Some characteristics of submersible pumps include:
- They won’t function unless they’re entirely underwater.
- The motor powers impellers that push water up the pipe.
- Turning on the pressure switch causes the impellers to spin, which will push water up into a tank located on the surface.
A centrifugal pump rotates an internal fan to create suction. Unlike other well pumps, centrifugal pumps sit in a mechanical housing next to the well instead of inside it, making maintenance less of a hassle.
One potential downside of centrifugal pumps is that their suction is not powerful enough for use in deep wells. Centrifugal pumps are only a viable option if your well is shallower than 25 feet. The centrifugal well pump tends to be the most affordable type.

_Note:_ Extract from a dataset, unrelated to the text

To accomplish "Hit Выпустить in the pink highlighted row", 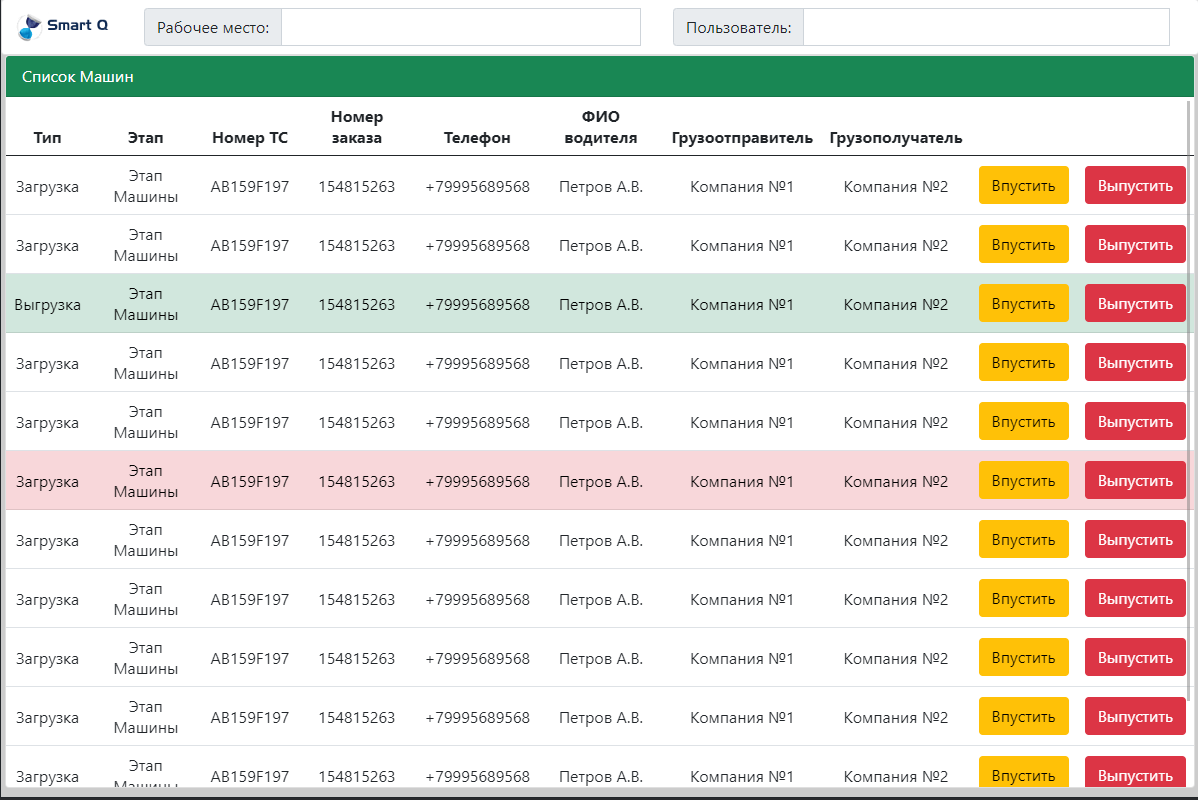I will point(1135,481).
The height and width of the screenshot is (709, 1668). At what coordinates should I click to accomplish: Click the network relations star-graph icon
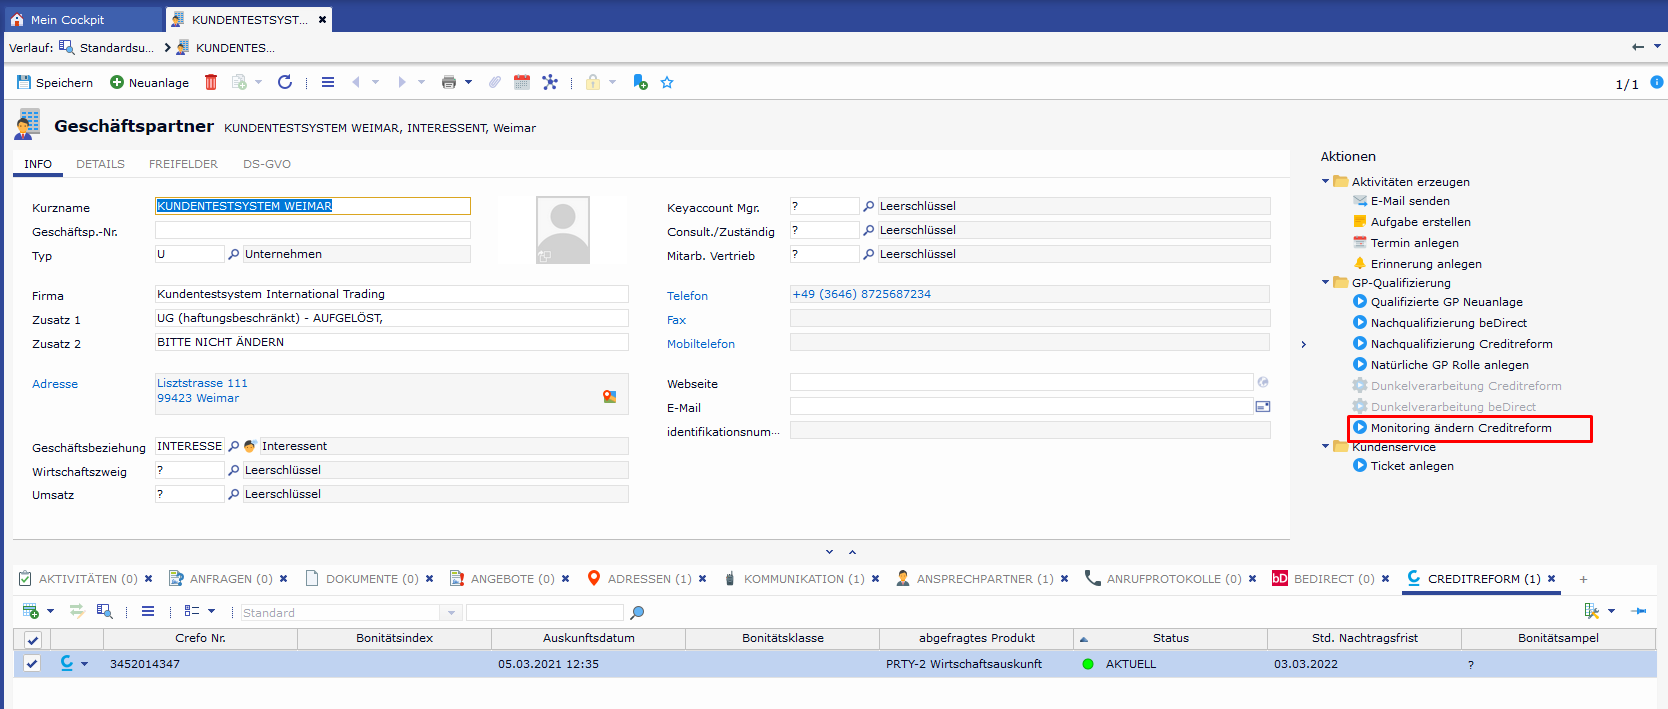coord(550,82)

Which Well Pump is Best For My Home?
To determine which type of well pump is best for you, consider the depth of your well. If the well you’ll be using is more than 25 feet deep, you can count out centrifugal and shallow well jet pumps. If it’s less than 25 feet deep, you have a plethora of options. Talk to a professional to help you determine what’s best for you.
It’s also important to calculate how much water you’ll need at any given time. Pumps are typically rated in gallons per minute (GPM). The average three to four-bedroom home requires eight to 12 GPM. You can roughly calculate this number by adding one GPM for every fixture requiring well water.